Sagaponack Looks To Thin Deer Herd With Sharpshooters

authorMichael Wright on Nov 26, 2013

The Village of Sagaponack and some of its largest landowners are planning to join East Hampton Village in hiring federal government hunters to kill hundreds of deer in its fields to thin the size of the wild herd, which has become an expensive nuisance for farmers and residents.

The village last week approved spending up to $15,000 to pay for federal “sharpshooters” to kill hundreds of deer at night on village property, an effort that is also expected to be extended to land owned by several farmers in the village.

The plan for the hunt, which would take place in February and March, calls for teams of specially certified shooters working for the U.S. Department of Agriculture to use rifles, night-vision equipment and gun silencers to kill dozens of deer each night on property in the village. The carcasses of the deer would be collected and removed by the hunters each night and delivered to processors to be butchered for venison that could be donated to area food pantries.

A spokesperson for the USDA, Carol Bannerman, said that the hunters work in teams of three men: one with a gun, one acting as a spotter and the other a driver/assistant. All the hunters are USDA employees, and most are biologists or specialists and are given rigorous special safety and training on conducting the hunts, Ms. Bannerman said.

The culling effort must still win approval from the State Department of Environmental Conservation.

The discharging of rifles is illegal on Long Island for the general public, as is the use of night-vision scopes, bait and silencers for hunting—but the government hunters would be exempt from such limitations.

The Village of North Haven has conducted herd-thinning hunts twice in the last two decades, and East Hampton Village recently resolved to contract with the USDA hunters as well.

The hunts would be conducted from vehicles, stationary stands and possibly on horseback. The hunters will use piles of food, or bait, to attract deer within shooting range. The hunters will shoot only female deer so as not to upset local deer hunters by taking bucks prized as trophies.

“In general, when we do these types of operations, the first element is that the work be done safely, then humanely, and then effectively,” Ms. Bannerman said. “We have done this in a number of cities and suburban areas and national parks, and we have never had a public injury or accident. These are firearms experts, and safety is their primary goal, and then keeping the hunt as humane as possible.”

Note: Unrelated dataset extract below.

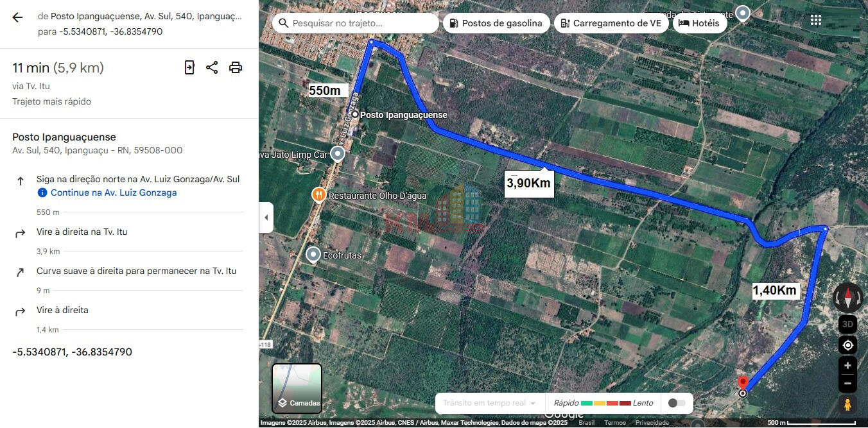The width and height of the screenshot is (868, 428).
Task: Zoom in with the plus button
Action: point(847,366)
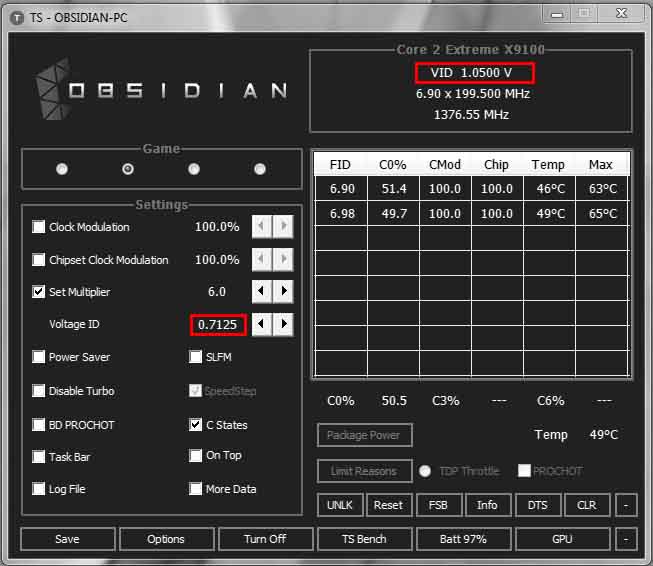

Nonetheless, the hunt is already drawing criticism from some residents. Wendy Chamberlain, a Bridgehampton resident who works as a wildlife rehabilitator, said that the hunts will result in “unbelievable carnage” and should be a concern for area residents regardless of the safety precautions.

“The idea that they’re going to be driving around in these neighborhoods at night is terrifying,” she said. “The margin of error is zero, and the potential for an accident is high.”

Ms. Chamberlain, who attended a meeting of USDA hunters and Sagaponack landowners last week, said the hunters also referred to using large nets to capture a group of deer and then execute them at close range.

Ms. Chamberlain said that wildlife biologists from Tufts University are in the final stages of drafting a comprehensive plan for municipalities and land owners to thin deer herds more humanely than hunts. She called the use of “USDA hit squads” ineffective and inhumane, regardless of the quickness of the kills.

But farmers say that the damage reaped on their crops has taken a substantial bite, literally, out of already narrow profit margins.

“It’s gotten to the point where if you don’t have a deer fence around a crop, it’s almost impossible to make a profit,” farmer Dean Foster, whose mother is the village’s deputy mayor, said while driving a tractor through one of his fields this week. “It used to be they would eat around the outside of the corn field, and you’d have some loss but nothing too bad. Now, they’re living inside the corn, and I get in my combine and say, ‘Where did it go?’ I’ve got four of them in front of me right now. They’re not scared of us anymore. They’re like rats.”